WORK REQUEST: Every record must be copied exactly.

[Stored data entries]
+-------+

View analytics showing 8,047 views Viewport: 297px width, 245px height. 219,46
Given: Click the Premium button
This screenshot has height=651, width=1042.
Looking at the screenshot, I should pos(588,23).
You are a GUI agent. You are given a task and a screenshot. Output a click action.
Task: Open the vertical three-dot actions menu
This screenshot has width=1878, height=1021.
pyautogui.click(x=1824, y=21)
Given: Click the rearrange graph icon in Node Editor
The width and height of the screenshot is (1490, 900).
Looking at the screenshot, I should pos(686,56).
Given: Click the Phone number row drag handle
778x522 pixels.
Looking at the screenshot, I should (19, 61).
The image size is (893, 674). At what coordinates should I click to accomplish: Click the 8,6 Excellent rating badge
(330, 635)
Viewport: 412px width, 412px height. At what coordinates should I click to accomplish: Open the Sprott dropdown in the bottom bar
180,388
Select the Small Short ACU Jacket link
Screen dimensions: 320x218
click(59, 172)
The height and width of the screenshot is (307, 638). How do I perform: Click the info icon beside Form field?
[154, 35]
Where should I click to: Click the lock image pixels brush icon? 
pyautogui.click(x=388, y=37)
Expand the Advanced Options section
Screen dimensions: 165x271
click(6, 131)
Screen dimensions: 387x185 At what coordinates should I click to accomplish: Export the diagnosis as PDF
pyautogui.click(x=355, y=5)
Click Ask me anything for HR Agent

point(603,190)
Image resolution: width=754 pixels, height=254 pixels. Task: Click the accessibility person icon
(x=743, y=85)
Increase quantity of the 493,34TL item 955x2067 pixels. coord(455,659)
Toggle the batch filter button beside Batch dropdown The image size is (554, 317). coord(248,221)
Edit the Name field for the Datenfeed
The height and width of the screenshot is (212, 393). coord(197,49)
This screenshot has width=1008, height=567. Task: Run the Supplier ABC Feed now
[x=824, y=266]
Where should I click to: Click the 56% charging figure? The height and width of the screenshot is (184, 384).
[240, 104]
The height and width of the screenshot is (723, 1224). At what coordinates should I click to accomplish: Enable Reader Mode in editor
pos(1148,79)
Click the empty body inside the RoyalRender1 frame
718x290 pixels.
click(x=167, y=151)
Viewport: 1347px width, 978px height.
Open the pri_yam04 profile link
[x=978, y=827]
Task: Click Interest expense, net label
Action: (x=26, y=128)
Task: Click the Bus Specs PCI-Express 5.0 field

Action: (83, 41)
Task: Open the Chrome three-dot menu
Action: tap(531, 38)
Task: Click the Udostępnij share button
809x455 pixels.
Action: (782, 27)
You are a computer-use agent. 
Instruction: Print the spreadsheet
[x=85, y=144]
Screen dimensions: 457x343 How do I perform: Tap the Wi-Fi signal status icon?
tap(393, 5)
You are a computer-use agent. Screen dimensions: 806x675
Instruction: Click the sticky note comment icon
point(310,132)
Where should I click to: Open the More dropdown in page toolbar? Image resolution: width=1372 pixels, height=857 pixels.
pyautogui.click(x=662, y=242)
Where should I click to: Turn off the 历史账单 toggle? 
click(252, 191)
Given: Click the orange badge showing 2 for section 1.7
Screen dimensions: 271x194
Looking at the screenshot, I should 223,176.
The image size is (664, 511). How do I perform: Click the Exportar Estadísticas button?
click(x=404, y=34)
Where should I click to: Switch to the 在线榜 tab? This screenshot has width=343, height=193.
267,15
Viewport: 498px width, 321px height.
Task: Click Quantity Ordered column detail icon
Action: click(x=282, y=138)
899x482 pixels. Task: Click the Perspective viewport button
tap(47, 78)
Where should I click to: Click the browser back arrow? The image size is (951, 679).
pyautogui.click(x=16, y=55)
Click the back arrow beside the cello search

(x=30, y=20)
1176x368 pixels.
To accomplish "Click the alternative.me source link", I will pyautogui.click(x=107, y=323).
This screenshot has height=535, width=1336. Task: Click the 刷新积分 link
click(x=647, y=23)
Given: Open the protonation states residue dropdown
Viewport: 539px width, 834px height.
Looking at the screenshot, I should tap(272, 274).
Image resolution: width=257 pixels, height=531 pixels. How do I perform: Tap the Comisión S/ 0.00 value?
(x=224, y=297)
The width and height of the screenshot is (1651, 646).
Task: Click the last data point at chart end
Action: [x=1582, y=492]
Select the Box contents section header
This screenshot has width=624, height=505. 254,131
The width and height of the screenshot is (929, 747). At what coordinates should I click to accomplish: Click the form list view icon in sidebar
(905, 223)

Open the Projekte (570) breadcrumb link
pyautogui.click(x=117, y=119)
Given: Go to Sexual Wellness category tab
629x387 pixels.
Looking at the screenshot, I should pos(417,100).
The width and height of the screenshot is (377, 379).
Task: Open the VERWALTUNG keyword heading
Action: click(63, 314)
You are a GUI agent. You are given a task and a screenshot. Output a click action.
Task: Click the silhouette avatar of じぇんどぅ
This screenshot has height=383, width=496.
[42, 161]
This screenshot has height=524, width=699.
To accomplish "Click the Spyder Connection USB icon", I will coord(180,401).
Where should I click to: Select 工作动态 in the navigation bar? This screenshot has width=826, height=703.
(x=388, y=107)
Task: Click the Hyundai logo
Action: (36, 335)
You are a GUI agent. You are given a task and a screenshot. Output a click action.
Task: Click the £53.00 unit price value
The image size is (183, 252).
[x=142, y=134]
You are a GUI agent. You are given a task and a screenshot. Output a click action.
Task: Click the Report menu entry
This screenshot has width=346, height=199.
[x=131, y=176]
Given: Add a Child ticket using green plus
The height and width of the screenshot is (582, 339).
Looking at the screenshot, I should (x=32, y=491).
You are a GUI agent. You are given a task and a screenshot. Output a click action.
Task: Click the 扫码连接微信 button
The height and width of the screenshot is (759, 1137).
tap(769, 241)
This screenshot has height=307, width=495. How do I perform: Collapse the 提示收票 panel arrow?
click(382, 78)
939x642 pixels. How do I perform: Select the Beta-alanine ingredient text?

+-------+

OUTPUT FOR THIS TASK:
View analytics showing 8,047 views Viewport: 297px width, 245px height. 219,46
Given: Click the Premium button
This screenshot has height=651, width=1042.
Looking at the screenshot, I should pos(588,23).
You are a GUI agent. You are given a task and a screenshot. Output a click action.
Task: Open the vertical three-dot actions menu
This screenshot has width=1878, height=1021.
pyautogui.click(x=1824, y=21)
Given: Click the rearrange graph icon in Node Editor
The width and height of the screenshot is (1490, 900).
Looking at the screenshot, I should pos(686,56).
Given: Click the Phone number row drag handle
778x522 pixels.
Looking at the screenshot, I should (19, 61).
The image size is (893, 674). At what coordinates should I click to accomplish: Click the 8,6 Excellent rating badge
(330, 635)
Viewport: 412px width, 412px height. At what coordinates should I click to accomplish: Open the Sprott dropdown in the bottom bar
180,388
Select the Small Short ACU Jacket link
Screen dimensions: 320x218
click(59, 172)
The height and width of the screenshot is (307, 638). How do I perform: Click the info icon beside Form field?
[154, 35]
Where should I click to: Click the lock image pixels brush icon? 
pyautogui.click(x=388, y=37)
Expand the Advanced Options section
Screen dimensions: 165x271
click(6, 131)
Screen dimensions: 387x185 At what coordinates should I click to accomplish: Export the diagnosis as PDF
pyautogui.click(x=355, y=5)
Click Ask me anything for HR Agent

point(603,190)
Image resolution: width=754 pixels, height=254 pixels. Task: Click the accessibility person icon
(x=743, y=85)
Increase quantity of the 493,34TL item 955x2067 pixels. coord(455,659)
Toggle the batch filter button beside Batch dropdown The image size is (554, 317). coord(248,221)
Edit the Name field for the Datenfeed
The height and width of the screenshot is (212, 393). coord(197,49)
This screenshot has width=1008, height=567. Task: Run the Supplier ABC Feed now
[x=824, y=266]
Where should I click to: Click the 56% charging figure? The height and width of the screenshot is (184, 384).
[240, 104]
The height and width of the screenshot is (723, 1224). At what coordinates should I click to accomplish: Enable Reader Mode in editor
pos(1148,79)
Click the empty body inside the RoyalRender1 frame
718x290 pixels.
click(x=167, y=151)
Viewport: 1347px width, 978px height.
Open the pri_yam04 profile link
[x=978, y=827]
Task: Click Interest expense, net label
Action: (x=26, y=128)
Task: Click the Bus Specs PCI-Express 5.0 field

Action: (83, 41)
Task: Open the Chrome three-dot menu
Action: tap(531, 38)
Task: Click the Udostępnij share button
809x455 pixels.
Action: (782, 27)
You are a computer-use agent. 
Instruction: Print the spreadsheet
[x=85, y=144]
Screen dimensions: 457x343 How do I perform: Tap the Wi-Fi signal status icon?
tap(393, 5)
You are a computer-use agent. Screen dimensions: 806x675
Instruction: Click the sticky note comment icon
point(310,132)
Where should I click to: Open the More dropdown in page toolbar? Image resolution: width=1372 pixels, height=857 pixels.
pyautogui.click(x=662, y=242)
Where should I click to: Turn off the 历史账单 toggle? 
click(252, 191)
Given: Click the orange badge showing 2 for section 1.7
Screen dimensions: 271x194
Looking at the screenshot, I should 223,176.
The image size is (664, 511). How do I perform: Click the Exportar Estadísticas button?
click(x=404, y=34)
Where should I click to: Switch to the 在线榜 tab? This screenshot has width=343, height=193.
267,15
Viewport: 498px width, 321px height.
Task: Click Quantity Ordered column detail icon
Action: click(x=282, y=138)
899x482 pixels. Task: Click the Perspective viewport button
tap(47, 78)
Where should I click to: Click the browser back arrow? The image size is (951, 679).
pyautogui.click(x=16, y=55)
Click the back arrow beside the cello search

(x=30, y=20)
1176x368 pixels.
To accomplish "Click the alternative.me source link", I will pyautogui.click(x=107, y=323).
This screenshot has height=535, width=1336. Task: Click the 刷新积分 link
click(x=647, y=23)
Given: Open the protonation states residue dropdown
Viewport: 539px width, 834px height.
Looking at the screenshot, I should tap(272, 274).
Image resolution: width=257 pixels, height=531 pixels. How do I perform: Tap the Comisión S/ 0.00 value?
(x=224, y=297)
The width and height of the screenshot is (1651, 646).
Task: Click the last data point at chart end
Action: [x=1582, y=492]
Select the Box contents section header
This screenshot has width=624, height=505. 254,131
The width and height of the screenshot is (929, 747). At what coordinates should I click to accomplish: Click the form list view icon in sidebar
(905, 223)

Open the Projekte (570) breadcrumb link
pyautogui.click(x=117, y=119)
Given: Go to Sexual Wellness category tab
629x387 pixels.
Looking at the screenshot, I should pos(417,100).
The width and height of the screenshot is (377, 379).
Task: Open the VERWALTUNG keyword heading
Action: click(63, 314)
You are a GUI agent. You are given a task and a screenshot. Output a click action.
Task: Click the silhouette avatar of じぇんどぅ
This screenshot has height=383, width=496.
[42, 161]
This screenshot has height=524, width=699.
To accomplish "Click the Spyder Connection USB icon", I will coord(180,401).
Where should I click to: Select 工作动态 in the navigation bar? This screenshot has width=826, height=703.
(x=388, y=107)
Task: Click the Hyundai logo
Action: (36, 335)
You are a GUI agent. You are given a task and a screenshot. Output a click action.
Task: Click the £53.00 unit price value
The image size is (183, 252).
[x=142, y=134]
You are a GUI agent. You are given a task and a screenshot. Output a click action.
Task: Click the Report menu entry
This screenshot has width=346, height=199.
[x=131, y=176]
Given: Add a Child ticket using green plus
The height and width of the screenshot is (582, 339).
Looking at the screenshot, I should (x=32, y=491).
You are a GUI agent. You are given a task and a screenshot. Output a click action.
Task: Click the 扫码连接微信 button
The height and width of the screenshot is (759, 1137).
tap(769, 241)
This screenshot has height=307, width=495. How do I perform: Collapse the 提示收票 panel arrow?
click(382, 78)
939x642 pixels. How do I perform: Select the Beta-alanine ingredient text?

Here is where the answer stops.